The amount offered is significantly lower than what other major companies have offered. Facebook and Google, for example, have paid $22,000 and $33,000 respectively for issues that people have found. Still, Tesla has been commended by the security community for its willingness to work with outsiders to improve its site. Currently, the bounty only applies to Tesla’s website, and the community is being asked to give the company “a reasonable time to correct the issue before making any information public.”
Curiously absent for now, though, is any formal reward structure for contributors who find problems with Tesla’s other products. The Bugcrowd post asks that any problems found with Tesla’s vehicles be reported to the company directly instead of through the site, but no mention is made of there being a reward for finding those problems. That doesn’t necessarily mean there isn’t one, and the program may have just not been formalized yet, but its absence is still notable.
Forbes reports that “Tesla has been informed about issues in its cars and subsequently fixed them without any notice on its site to credit researchers…In none of those cases were the researchers rewarded.” One of those issues was discovered by the Chinese Internet security company Qihoo 360, and while it did once receive $10,000 for hacking a Tesla, the competition Qihoo 360 won wasn’t officially sponsored by the automaker.

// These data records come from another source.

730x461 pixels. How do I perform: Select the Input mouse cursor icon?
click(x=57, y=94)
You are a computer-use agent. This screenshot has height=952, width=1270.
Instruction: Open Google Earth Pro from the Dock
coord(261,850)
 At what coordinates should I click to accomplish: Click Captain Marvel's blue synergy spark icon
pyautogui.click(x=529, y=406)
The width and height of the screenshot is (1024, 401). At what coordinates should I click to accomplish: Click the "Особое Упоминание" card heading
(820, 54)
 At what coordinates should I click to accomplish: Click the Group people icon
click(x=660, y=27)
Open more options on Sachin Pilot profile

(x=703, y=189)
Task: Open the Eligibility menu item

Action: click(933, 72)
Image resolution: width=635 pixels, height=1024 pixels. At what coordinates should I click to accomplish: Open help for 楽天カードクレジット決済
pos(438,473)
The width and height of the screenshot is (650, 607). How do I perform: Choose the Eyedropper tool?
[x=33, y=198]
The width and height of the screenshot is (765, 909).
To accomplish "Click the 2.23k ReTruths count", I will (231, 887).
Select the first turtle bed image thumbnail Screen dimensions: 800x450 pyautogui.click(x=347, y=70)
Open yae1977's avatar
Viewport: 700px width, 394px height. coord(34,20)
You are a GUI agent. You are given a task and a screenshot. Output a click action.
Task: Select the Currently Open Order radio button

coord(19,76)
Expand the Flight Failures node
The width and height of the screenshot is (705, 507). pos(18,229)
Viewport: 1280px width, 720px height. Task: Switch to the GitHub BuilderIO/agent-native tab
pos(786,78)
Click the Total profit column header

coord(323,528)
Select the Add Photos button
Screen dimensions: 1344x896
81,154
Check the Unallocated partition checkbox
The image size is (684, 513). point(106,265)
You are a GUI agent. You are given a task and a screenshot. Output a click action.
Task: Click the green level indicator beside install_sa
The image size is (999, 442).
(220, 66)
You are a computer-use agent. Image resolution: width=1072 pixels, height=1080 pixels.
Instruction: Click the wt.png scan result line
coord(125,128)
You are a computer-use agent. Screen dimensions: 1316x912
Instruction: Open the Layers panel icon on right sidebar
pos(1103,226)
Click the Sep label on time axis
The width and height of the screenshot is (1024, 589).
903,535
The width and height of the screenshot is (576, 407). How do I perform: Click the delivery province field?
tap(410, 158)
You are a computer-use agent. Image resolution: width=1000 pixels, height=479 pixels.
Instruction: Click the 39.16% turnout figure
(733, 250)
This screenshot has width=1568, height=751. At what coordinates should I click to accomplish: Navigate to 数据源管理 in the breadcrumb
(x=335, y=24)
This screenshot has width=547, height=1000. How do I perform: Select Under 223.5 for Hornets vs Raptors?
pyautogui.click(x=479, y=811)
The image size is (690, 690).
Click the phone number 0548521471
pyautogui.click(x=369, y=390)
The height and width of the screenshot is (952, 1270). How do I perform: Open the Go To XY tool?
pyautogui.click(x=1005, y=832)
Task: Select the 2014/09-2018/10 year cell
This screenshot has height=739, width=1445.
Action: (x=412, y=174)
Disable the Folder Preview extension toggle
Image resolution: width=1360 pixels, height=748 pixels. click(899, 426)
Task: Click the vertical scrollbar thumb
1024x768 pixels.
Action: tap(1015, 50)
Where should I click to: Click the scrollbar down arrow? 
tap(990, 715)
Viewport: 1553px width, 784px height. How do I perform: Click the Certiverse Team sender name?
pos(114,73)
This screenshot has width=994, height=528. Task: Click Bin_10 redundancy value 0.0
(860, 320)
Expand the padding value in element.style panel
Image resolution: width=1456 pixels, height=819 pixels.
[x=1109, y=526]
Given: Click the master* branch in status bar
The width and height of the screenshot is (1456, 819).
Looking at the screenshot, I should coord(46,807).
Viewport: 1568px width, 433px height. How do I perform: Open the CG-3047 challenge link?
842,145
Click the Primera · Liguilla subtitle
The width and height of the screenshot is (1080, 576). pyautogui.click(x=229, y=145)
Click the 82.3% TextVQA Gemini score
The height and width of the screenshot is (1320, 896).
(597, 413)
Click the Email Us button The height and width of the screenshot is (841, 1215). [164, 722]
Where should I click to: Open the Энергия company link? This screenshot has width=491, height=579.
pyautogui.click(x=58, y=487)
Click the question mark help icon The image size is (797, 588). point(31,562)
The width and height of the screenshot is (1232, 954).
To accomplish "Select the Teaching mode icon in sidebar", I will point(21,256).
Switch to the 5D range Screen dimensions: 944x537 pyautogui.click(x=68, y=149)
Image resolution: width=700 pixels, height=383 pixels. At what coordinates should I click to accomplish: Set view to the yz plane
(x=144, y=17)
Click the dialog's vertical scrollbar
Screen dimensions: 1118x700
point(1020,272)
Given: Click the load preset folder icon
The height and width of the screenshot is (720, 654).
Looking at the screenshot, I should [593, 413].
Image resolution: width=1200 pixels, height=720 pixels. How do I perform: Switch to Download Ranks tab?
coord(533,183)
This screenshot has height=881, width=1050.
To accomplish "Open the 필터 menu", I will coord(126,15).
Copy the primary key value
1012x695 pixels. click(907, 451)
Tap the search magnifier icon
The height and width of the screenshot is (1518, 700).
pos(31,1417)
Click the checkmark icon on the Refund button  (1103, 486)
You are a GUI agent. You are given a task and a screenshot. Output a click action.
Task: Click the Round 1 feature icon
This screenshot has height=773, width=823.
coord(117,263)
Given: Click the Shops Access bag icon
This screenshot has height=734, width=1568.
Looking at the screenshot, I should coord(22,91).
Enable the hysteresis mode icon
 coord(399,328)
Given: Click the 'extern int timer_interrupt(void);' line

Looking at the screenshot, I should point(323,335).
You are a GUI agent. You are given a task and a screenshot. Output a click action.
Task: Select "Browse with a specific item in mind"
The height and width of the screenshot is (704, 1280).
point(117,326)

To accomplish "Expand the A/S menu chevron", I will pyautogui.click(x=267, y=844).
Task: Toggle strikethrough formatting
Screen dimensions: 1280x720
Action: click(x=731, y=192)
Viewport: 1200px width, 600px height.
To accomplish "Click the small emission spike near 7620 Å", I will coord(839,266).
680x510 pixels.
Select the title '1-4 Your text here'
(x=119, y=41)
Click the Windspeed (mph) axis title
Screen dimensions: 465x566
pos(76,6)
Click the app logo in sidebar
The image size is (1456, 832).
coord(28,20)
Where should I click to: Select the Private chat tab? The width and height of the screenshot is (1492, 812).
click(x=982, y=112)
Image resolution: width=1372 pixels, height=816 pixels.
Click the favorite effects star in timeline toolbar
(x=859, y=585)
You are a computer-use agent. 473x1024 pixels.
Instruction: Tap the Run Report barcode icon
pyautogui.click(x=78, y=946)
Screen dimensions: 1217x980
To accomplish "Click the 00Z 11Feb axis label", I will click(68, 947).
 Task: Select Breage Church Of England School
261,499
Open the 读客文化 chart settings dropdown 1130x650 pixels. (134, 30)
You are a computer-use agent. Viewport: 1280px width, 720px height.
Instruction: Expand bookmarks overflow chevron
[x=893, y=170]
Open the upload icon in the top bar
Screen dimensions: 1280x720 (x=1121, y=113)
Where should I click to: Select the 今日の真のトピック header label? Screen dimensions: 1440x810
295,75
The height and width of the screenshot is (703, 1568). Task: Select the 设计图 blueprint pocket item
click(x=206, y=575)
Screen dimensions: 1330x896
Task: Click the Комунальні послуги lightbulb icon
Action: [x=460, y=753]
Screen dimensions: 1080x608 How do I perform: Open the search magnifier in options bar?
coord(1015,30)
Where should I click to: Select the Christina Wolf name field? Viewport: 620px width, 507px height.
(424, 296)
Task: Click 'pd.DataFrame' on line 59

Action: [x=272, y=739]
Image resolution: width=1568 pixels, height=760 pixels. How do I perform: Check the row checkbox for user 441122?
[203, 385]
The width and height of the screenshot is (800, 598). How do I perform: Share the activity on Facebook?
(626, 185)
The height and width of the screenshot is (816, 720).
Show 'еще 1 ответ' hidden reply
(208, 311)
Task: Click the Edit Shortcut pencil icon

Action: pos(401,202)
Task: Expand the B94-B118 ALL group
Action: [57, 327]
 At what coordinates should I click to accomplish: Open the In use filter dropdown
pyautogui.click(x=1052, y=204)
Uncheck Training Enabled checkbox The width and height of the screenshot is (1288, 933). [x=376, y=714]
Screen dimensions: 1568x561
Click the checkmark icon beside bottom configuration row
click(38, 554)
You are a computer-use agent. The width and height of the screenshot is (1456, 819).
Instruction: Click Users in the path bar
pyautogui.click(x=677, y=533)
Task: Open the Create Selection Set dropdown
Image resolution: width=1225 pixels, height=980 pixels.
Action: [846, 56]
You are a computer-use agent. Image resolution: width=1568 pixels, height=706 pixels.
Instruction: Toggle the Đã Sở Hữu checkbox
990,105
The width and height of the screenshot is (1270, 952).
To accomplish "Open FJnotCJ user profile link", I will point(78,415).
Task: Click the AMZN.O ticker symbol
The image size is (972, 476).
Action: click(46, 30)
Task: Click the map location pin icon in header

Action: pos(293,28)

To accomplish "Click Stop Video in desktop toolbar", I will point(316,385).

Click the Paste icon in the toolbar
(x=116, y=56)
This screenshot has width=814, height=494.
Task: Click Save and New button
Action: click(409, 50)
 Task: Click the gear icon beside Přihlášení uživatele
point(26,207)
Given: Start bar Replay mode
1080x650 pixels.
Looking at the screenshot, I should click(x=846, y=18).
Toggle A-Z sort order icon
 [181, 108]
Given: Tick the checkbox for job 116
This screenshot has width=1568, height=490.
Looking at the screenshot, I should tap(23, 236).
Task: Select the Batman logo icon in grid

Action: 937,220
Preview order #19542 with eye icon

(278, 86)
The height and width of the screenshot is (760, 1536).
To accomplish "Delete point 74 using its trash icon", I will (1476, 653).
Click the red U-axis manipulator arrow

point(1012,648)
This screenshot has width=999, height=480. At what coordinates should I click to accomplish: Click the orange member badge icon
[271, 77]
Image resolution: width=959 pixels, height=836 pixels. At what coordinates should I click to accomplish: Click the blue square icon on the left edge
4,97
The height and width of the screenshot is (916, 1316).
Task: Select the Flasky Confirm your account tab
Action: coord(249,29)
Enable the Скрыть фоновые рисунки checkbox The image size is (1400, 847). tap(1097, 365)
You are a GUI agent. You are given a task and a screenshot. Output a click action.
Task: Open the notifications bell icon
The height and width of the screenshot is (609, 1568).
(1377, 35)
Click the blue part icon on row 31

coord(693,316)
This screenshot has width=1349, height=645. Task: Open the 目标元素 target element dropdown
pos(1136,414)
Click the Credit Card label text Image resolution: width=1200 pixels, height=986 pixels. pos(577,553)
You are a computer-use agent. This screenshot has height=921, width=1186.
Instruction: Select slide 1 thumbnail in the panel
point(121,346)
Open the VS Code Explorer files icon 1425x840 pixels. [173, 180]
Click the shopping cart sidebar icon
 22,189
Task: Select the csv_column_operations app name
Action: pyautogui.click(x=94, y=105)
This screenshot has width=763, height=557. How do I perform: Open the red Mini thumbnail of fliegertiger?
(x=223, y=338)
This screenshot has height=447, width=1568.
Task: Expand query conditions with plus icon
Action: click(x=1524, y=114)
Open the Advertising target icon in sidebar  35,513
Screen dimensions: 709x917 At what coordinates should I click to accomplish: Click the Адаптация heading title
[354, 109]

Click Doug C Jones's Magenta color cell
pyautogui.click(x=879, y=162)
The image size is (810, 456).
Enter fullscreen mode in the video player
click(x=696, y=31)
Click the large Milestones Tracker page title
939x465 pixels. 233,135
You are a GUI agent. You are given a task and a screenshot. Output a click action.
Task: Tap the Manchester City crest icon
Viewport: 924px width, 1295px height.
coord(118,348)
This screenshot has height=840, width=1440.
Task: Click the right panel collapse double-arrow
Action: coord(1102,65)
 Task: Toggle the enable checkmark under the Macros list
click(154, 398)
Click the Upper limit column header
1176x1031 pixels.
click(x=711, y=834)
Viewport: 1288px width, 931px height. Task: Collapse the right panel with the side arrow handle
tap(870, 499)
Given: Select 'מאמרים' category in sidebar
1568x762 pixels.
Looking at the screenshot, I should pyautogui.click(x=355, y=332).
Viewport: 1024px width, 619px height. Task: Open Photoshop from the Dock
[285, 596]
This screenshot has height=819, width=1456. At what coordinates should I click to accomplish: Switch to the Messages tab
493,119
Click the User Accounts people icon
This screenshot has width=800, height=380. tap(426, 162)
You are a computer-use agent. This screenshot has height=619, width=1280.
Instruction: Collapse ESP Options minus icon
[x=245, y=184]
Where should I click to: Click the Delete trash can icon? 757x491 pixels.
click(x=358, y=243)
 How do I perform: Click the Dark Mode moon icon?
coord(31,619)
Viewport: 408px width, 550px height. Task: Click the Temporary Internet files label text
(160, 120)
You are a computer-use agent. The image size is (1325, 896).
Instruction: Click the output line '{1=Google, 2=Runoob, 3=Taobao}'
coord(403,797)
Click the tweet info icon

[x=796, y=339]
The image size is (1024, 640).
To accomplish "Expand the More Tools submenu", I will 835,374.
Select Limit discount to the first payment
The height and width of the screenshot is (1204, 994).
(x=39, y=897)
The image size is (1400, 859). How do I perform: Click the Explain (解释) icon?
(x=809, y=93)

As we’ve talked about before, giving vehicles more of the modern technology that consumers want creates the potential for security breaches that go far beyond making it easier for cars to be broken into or stolen. With automotive security receiving a lot more attention in the news lately, and with self-driving cars making it closer to production, expanding its reward program to include its cars and not just its website would be a huge step forward not just for Tesla but for the automotive industry as a whole.
While Tesla hasn’t stopped programmers from cracking its app and writing their own programs, other automakers have been actively working to try to keep tuners and programmers out of their cars’ computers by claiming the Digital Millennium Copyright Act applies to their vehicle management programs.
Companies certainly stand to lose a lot of money and potentially their reputations if their websites get hacked, but it’s incredibly unlikely that anyone’s life would end up in danger as a result. With cars, that danger is much more present, anything from a programming error to a complete takeover has the potential to lead to much more serious consequences.
Ted Harrington, executive partner at Independent Security Evaluators, agrees and thinks automakers should be taking security much more seriously:
“When it comes to security research, the stakes are the highest when human lives are involved. Securing the connected car is about more than just protecting data; it is about protecting lives. In that vein, auto manufacturers should be going to extreme lengths to harden their systems against the most sophisticated adversaries.
“In order to fully understand and mitigate risk, a system must go through ongoing, thorough, manual white box security assessment. With lives at stake, auto manufacturers in the era of the connected car should consider robust security assessment a business-critical mandate.”
There have been rumors that Tesla will be opening up its vehicles to hackers at a conference in August of this year, but so far, those rumors have been denied. For now, though, it’s a step in the right direction for the company to begin a formal program to make its website more secure. Perhaps if the initial program goes well, Tesla will amend it to include its vehicles within the next year.